**PROBLEM TO SOLVE**
With nothing left out, repeat every entry exactly.
*** ENTRIES SUPPLIED ***
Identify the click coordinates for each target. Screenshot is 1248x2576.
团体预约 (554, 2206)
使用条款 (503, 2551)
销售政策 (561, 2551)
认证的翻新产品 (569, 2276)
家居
*** End of ENTRIES SUPPLIED ***
**OUTPUT FOR THIS TASK**
Identify the click coordinates for each target. Screenshot is 1248x2576.
团体预约 (554, 2206)
使用条款 (503, 2551)
销售政策 (561, 2551)
认证的翻新产品 (569, 2276)
家居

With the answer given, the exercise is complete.